Somewhere between Antwerp and Ronse, March 28, 2023
The sphere is the most uniform of all solid bodies, as all the points of its surface are equidistant from the center. For this reason and because of his ability to quietly rotate on his axis in one place, within his own confines, Plato fully supported the decision of the demiurge, who gave the world a spherical shape. He believed that the world is a living being, and in De Wetten (898), he stated that the planets and stars are also living. He thus enriched fantastic zoology with enormous spherical animals and denounced the short-sighted astronomers who did not want to understand that the orbiting motion of celestial bodies was spontaneous and voluntary. (Jorge Luis Borges, 'The Book of Imaginary Beings', translation Annie Sillevis, 1976)
Perhaps it is hidden in my naivety to harbor this desire to return to a state in which the things that surround us move in harmony with, through and towards each other. Nothing is less true. As Werner Herzog said: 'Even the stars up here in the sky look like a mess'. I am incredibly fascinated by stars and planets, although scientific articles about the universe mean little to me. The problem is that it all sounds so true.
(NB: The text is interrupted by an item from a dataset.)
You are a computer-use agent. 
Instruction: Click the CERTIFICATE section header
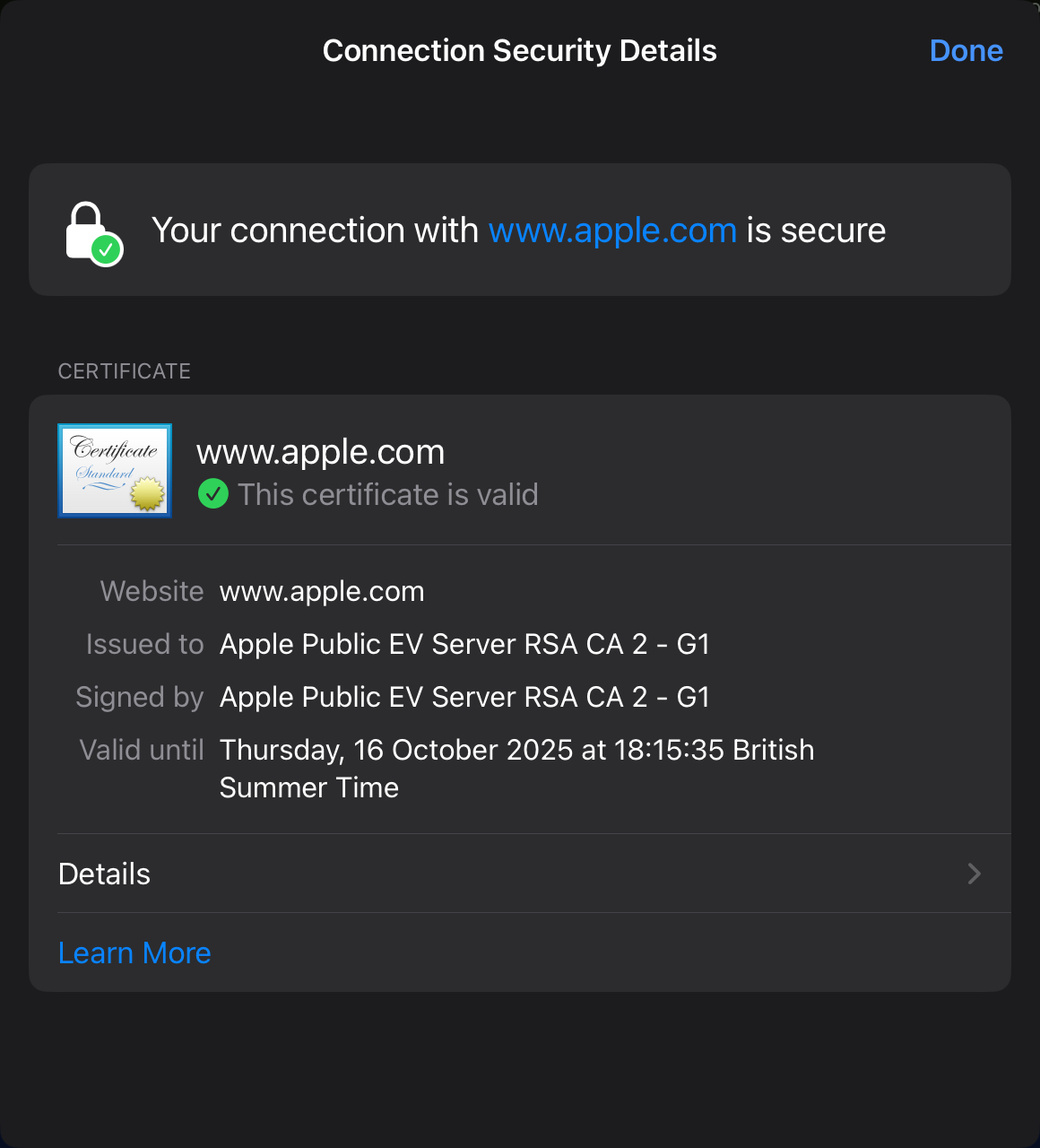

In the early seventeenth century, the German astronomer Johannes Kepler and the English mystic Robert Fludd disagreed over which of them had first come up with the idea that the Earth was a living being, whose breathing - like that of a whale - was already depending on whether his sleeping or waking state causes high and low tides of the sea.
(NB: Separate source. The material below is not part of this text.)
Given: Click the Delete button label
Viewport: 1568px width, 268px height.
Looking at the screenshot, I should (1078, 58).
In addition to being terrified, I also sometimes feel protected by a large floating body. What this pool of crazy truths and seemingly fixed principles does is give me the freedom to add anything to it. It feels like an obligation, in this nihilistic era in which I usually look on in confusion, to look for - even if only temporarily - a memory of a collective dream, for new rituals to function in this world. It is a dual quest between something we have forgotten or lost and something that has yet to emerge. A celestial vault becomes a taut mirror surface and what is behind it is not visible. Maybe it's just about that thin skin between top and bottom. Without plus and minus it doesn't crackle.
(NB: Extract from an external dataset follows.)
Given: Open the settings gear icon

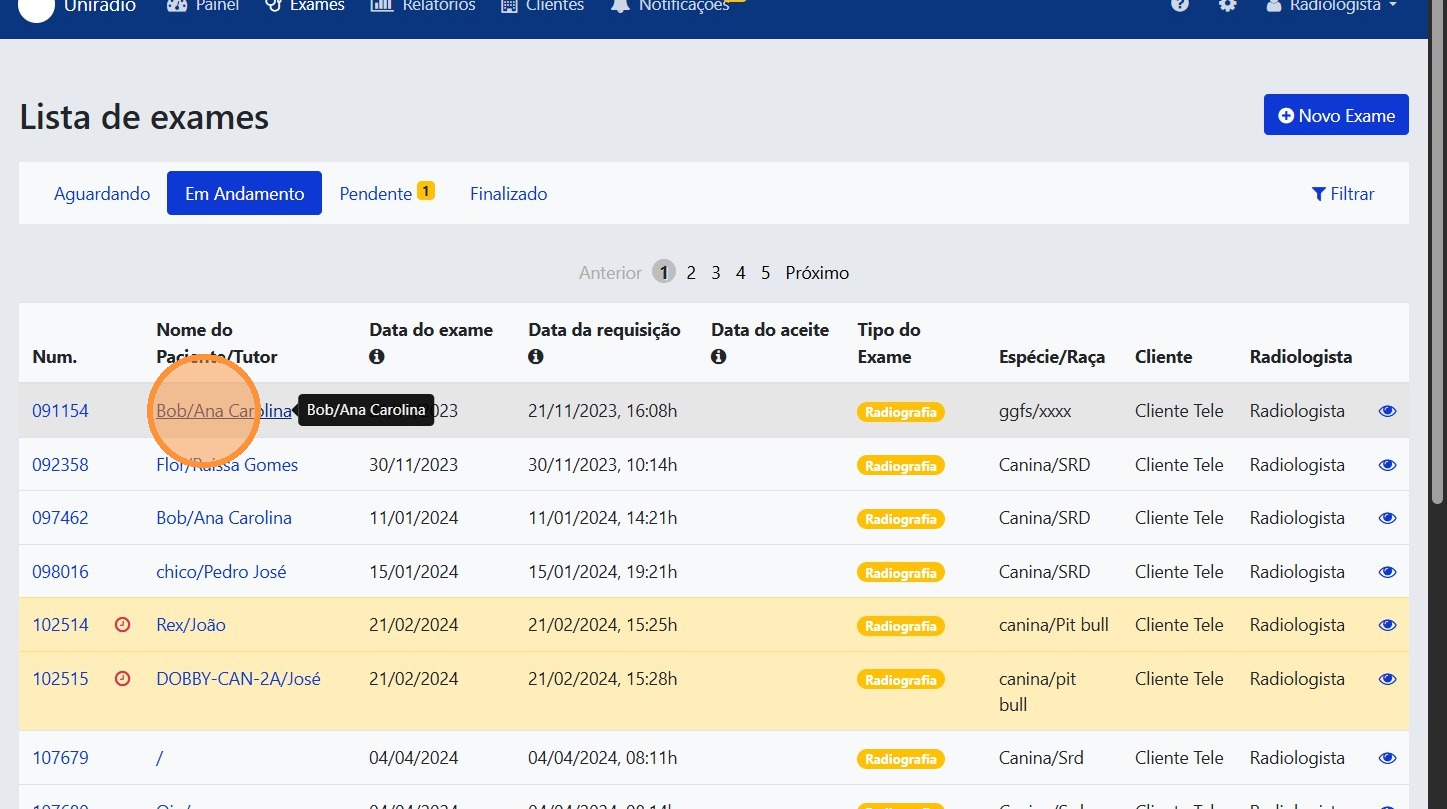Looking at the screenshot, I should [x=1227, y=5].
And “Who wants to shine, must burn!” says Lucebert.
Somewhere in a pool of water a glowing core is formed. A body seems to awaken but is also preserved as in permafrost. An enlarged figure from a hammer-tapping game hangs on the wall like an idol, geometric in its shapes but all the more clumsy. The Sun Warrior! They are objects in which something is brought to a standstill. A fleeting movement, wires under tension, a cosmic egg seems to have broken out of its mold, but reappears in a glimpse. Chess knights return to their primal form, torn away from the rigid order of the board, on a surface where an almost militaristic drum sounds in the distance, once again calling them to order.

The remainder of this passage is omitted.